DATA UNDER STUDY
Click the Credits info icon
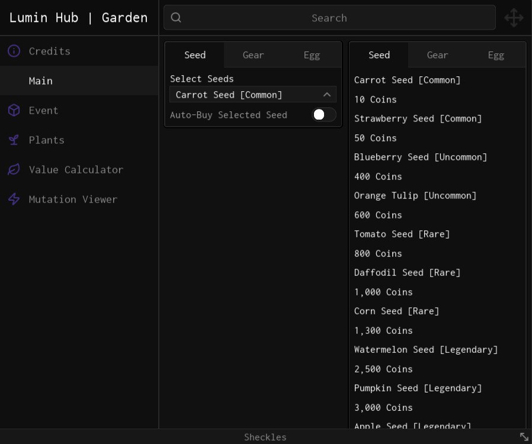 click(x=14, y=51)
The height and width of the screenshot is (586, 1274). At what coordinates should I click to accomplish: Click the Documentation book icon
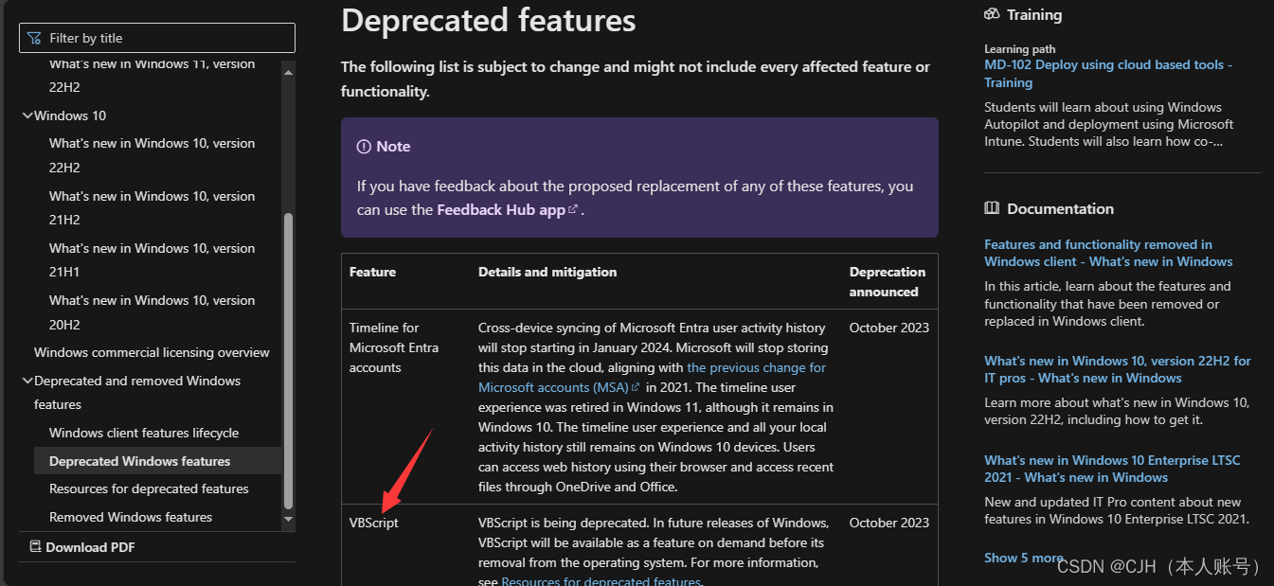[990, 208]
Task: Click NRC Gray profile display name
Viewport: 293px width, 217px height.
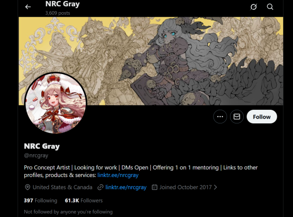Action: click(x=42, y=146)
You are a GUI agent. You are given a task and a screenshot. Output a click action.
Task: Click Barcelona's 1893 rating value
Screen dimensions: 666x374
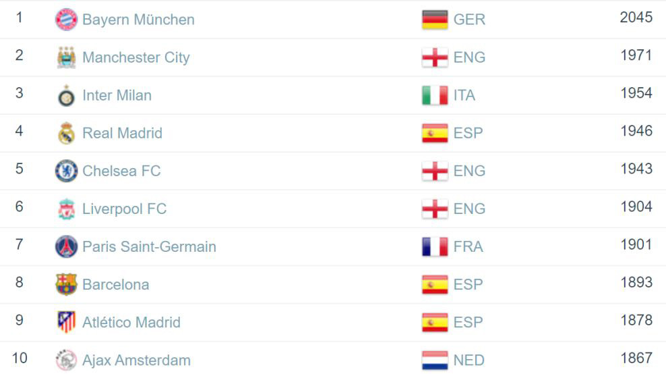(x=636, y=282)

---

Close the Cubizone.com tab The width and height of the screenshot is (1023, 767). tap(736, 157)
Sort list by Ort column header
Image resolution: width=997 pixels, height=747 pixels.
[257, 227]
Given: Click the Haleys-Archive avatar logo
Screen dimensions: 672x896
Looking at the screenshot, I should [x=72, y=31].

--

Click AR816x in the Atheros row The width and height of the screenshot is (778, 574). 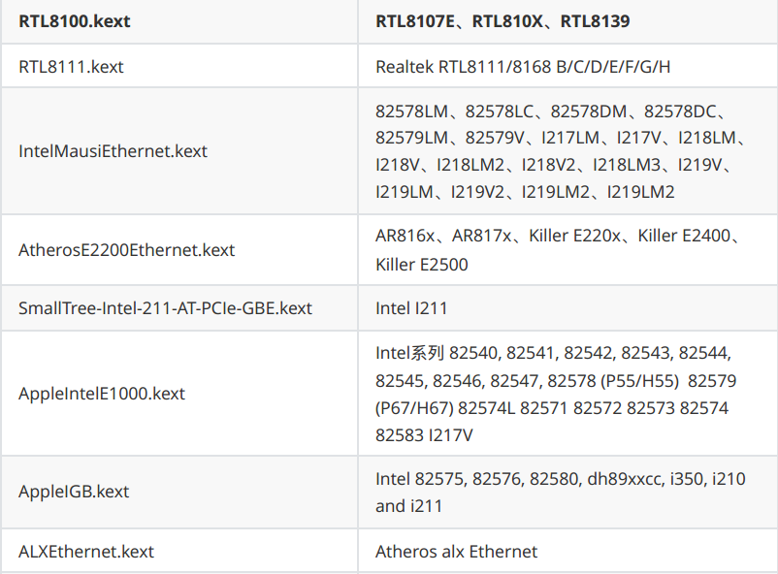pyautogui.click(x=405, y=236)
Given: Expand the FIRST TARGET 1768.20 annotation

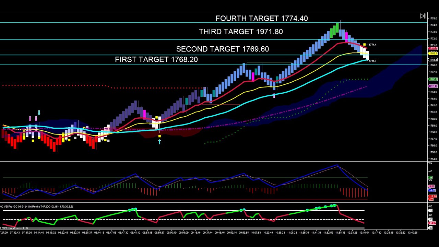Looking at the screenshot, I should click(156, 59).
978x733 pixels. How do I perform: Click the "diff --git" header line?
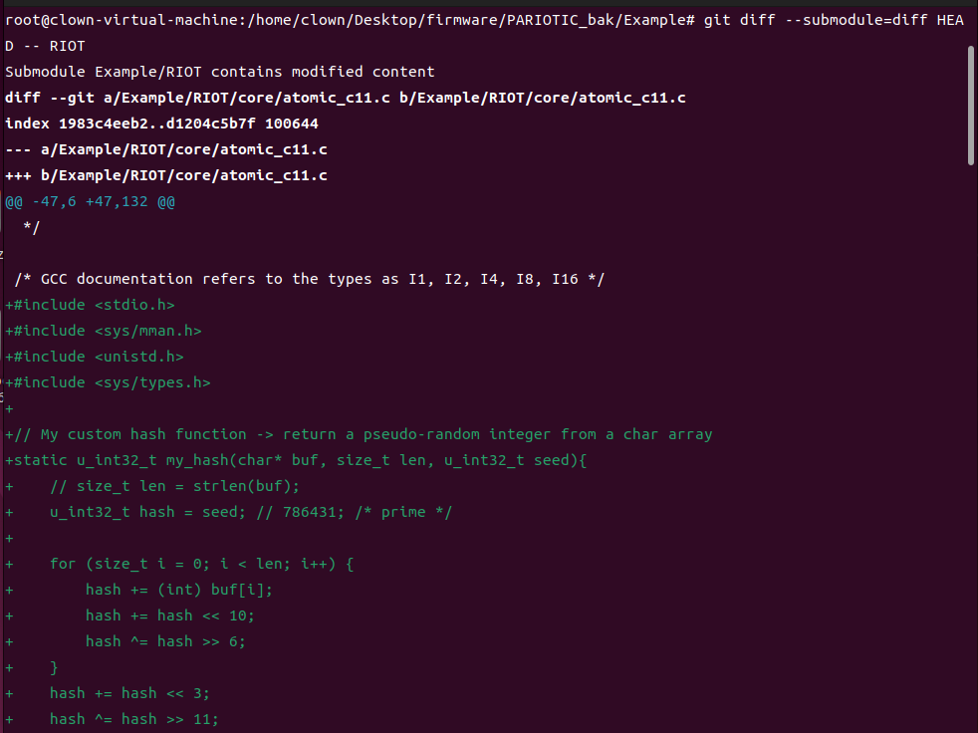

WHAT YOU HAVE TO DO
Your answer should consist of the lines from the listing that hold the word "header".

EXERCISE SOLUTION
Sort list by Ort column header
978x733 pixels. How do I perform: Click the "diff --git" header line?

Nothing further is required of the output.